#### [Data for this exercise]
·····

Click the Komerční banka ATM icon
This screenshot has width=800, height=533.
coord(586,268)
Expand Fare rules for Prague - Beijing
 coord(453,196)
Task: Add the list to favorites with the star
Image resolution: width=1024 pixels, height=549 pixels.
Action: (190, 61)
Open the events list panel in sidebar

·····

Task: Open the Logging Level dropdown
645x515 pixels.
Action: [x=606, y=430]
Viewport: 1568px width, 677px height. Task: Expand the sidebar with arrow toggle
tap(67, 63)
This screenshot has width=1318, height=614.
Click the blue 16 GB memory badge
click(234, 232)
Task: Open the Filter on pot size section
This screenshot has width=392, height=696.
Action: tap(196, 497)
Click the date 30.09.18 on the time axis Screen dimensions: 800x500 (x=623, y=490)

·····

#### [What this task involves]
From the records above, print exactly the lines that run from the line with "Expand Fare rules for Prague - Beijing" to the line with "Open the events list panel in sidebar", inclusive.

#### [Result of this task]
Expand Fare rules for Prague - Beijing
 coord(453,196)
Task: Add the list to favorites with the star
Image resolution: width=1024 pixels, height=549 pixels.
Action: (190, 61)
Open the events list panel in sidebar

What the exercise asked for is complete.